Work required:
In the data below, repeat the line containing "Where should I" and every following line exactly, up to and including the last line. Exclude pictures.

Data under study:
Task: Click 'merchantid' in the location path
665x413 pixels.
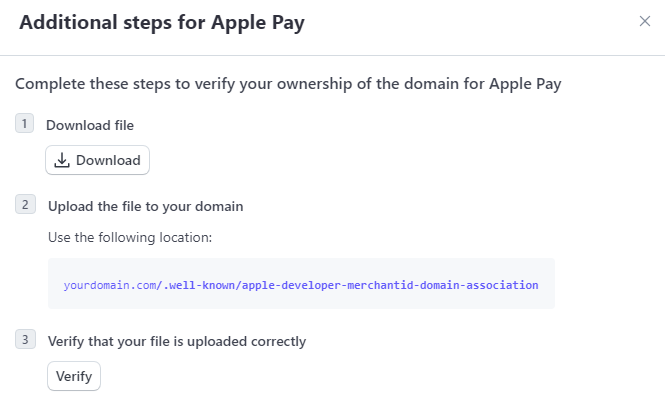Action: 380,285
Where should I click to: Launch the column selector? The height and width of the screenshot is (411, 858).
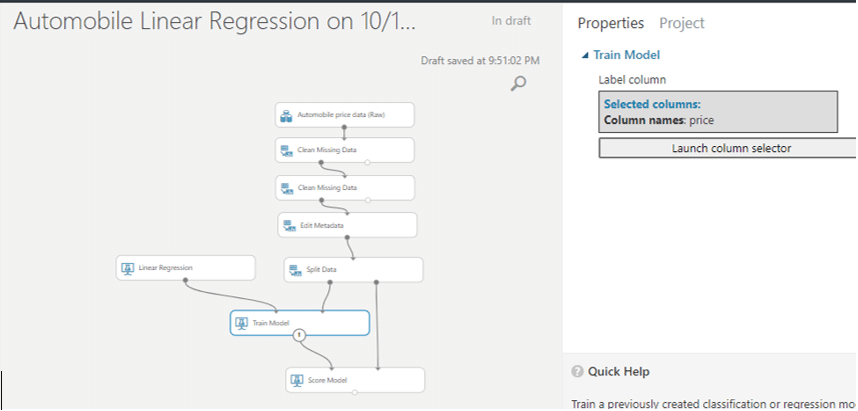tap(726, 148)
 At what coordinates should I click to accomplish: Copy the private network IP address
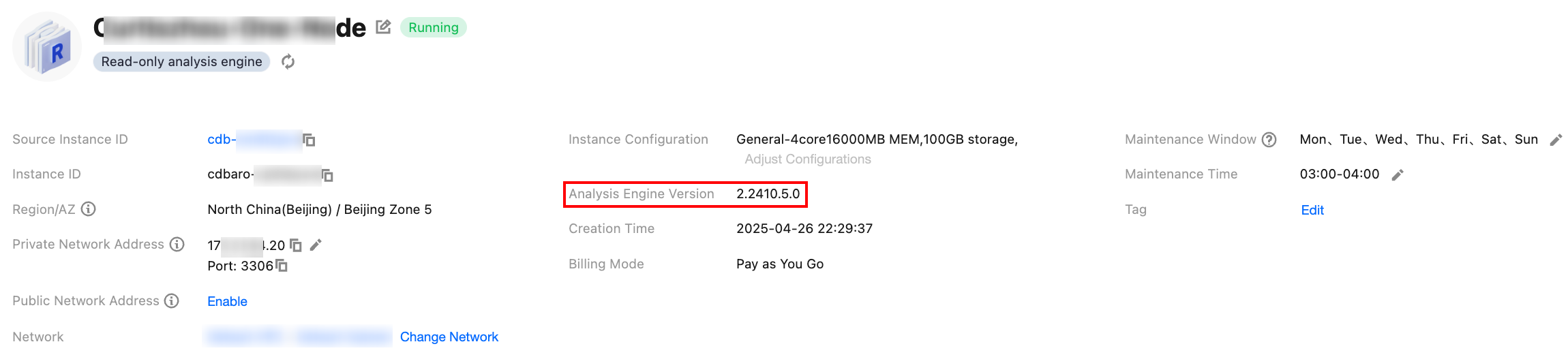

Task answer:
Where should I click to: Launch the column selector? The height and width of the screenshot is (411, 858).
tap(726, 148)
 At what coordinates should I click to accomplish: Copy the private network IP address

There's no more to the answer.